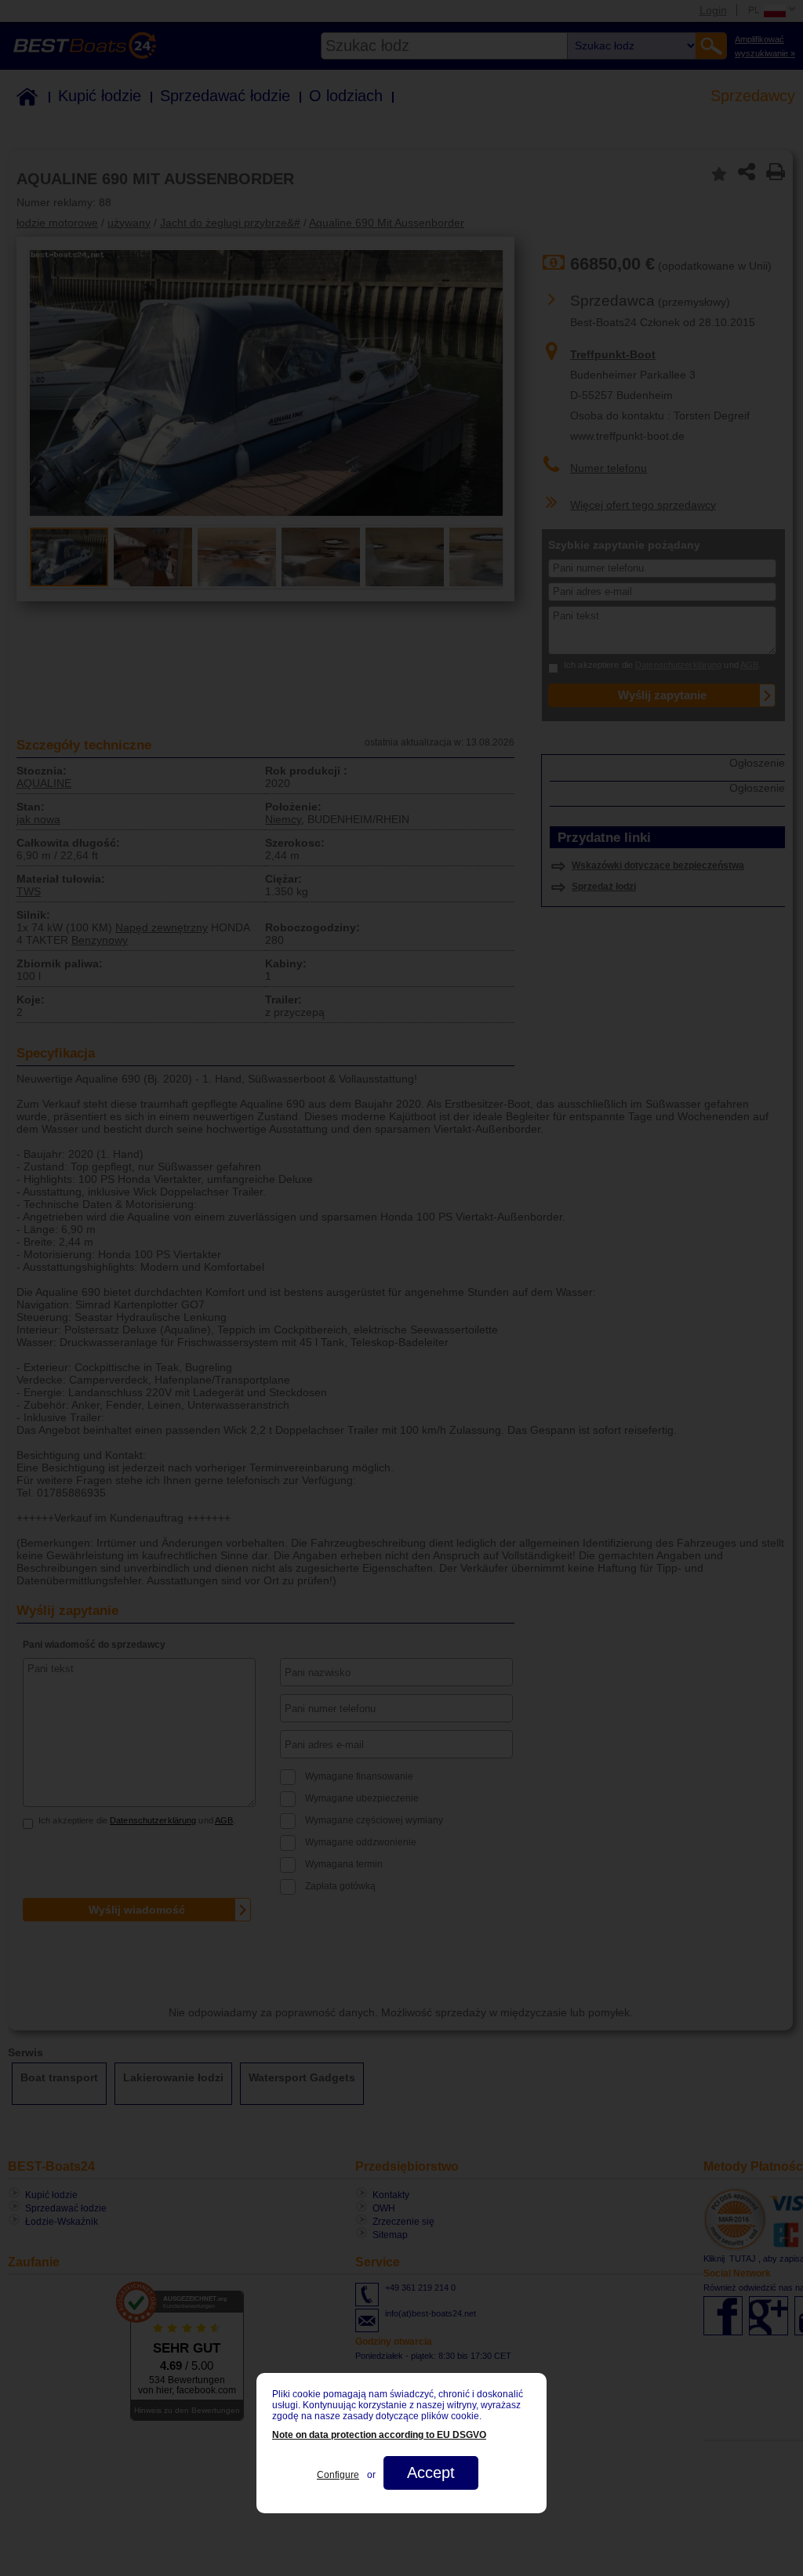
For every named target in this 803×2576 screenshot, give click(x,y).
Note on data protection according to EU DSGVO (379, 2434)
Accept (431, 2472)
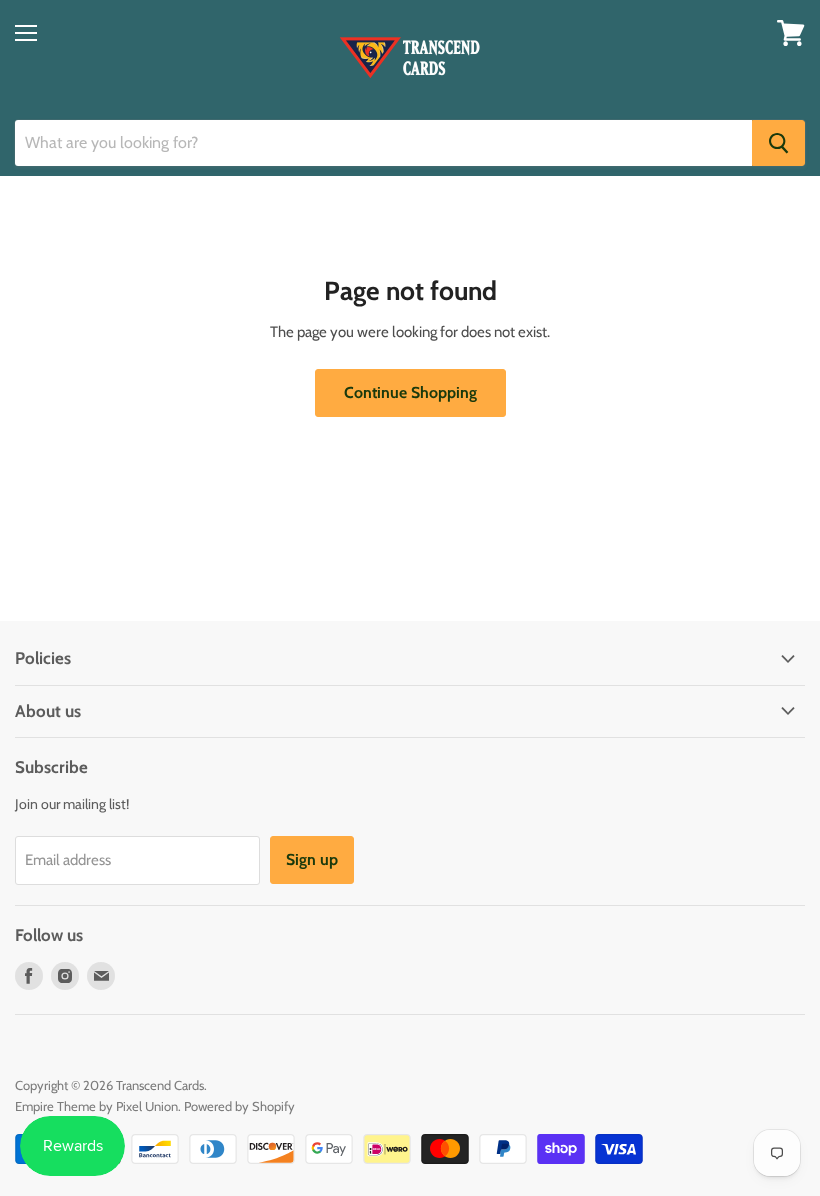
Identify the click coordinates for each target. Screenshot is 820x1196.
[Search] (778, 143)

# # #

■ **Task to complete**
Across the data, pull every line containing the string "target".

■ **Result below**
For every named target in this 803×2576 screenshot, give click(x,y).
Identify the click coordinates for each target. Screenshot is 820x1196.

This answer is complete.